[PATCH v22 6/8] crash: hotplug support for kexec_load()
Sourabh Jain
sourabhjain at linux.ibm.com
Mon May 8 23:56:23 PDT 2023
On 04/05/23 04:11, Eric DeVolder wrote:
> The hotplug support for kexec_load() requires coordination with
> userspace, and therefore a little extra help from the kernel to
> facilitate the coordination.
>
> In the absence of the solution contained within this particular
> patch, if a kdump capture kernel is loaded via kexec_load() syscall,
> then the crash hotplug logic would find the segment containing the
> elfcorehdr, and upon a hotplug event, rewrite the elfcorehdr. While
> generally speaking that is the desired behavior and outcome, a
> problem arises from the fact that if the kdump image includes a
> purgatory that performs a digest checksum, then that check would
> fail (because the elfcorehdr was changed), and the capture kernel
> would fail to boot and no kdump occur.
>
> Therefore, what is needed is for the userspace kexec-tools to
> indicate to the kernel whether or not the supplied kdump image/
> elfcorehdr can be modified (because the kexec-tools excludes the
> elfcorehdr from the digest, and sizes the elfcorehdr memory buffer
> appropriately).
>
> To solve these problems, this patch introduces:
> - a new kexec flag KEXEC_UPATE_ELFCOREHDR to indicate that it is
> safe for the kernel to modify the elfcorehdr (because kexec-tools
> has excluded the elfcorehdr from the digest).
> - the /sys/kernel/crash_elfcorehdr_size node to communicate to
> kexec-tools what the preferred size of the elfcorehdr memory buffer
> should be in order to accommodate hotplug changes.
> - The sysfs crash_hotplug nodes (ie.
> /sys/devices/system/[cpu|memory]/crash_hotplug) are now dynamic in
> that they examine kexec_file_load() vs kexec_load(), and when
> kexec_load(), whether or not KEXEC_UPDATE_ELFCOREHDR is in effect.

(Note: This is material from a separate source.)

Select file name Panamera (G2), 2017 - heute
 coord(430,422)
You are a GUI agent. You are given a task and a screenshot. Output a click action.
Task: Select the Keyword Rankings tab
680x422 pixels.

> This is critical so that the udev rule processing of crash_hotplug
> indicates correctly (ie. the userspace unload-then-load of the
> kdump of the kdump image can be skipped, or not).
>
> With this patch in place, I believe the following statements to be true
> (with local testing to verify):
>
> - For systems which have these kernel changes in place, but not the
> corresponding changes to the crash hot plug udev rules and
> kexec-tools, (ie "older" systems) those systems will continue to
> unload-then-load the kdump image, as has always been done. The
> kexec-tools will not set KEXEC_UPDATE_ELFCOREHDR.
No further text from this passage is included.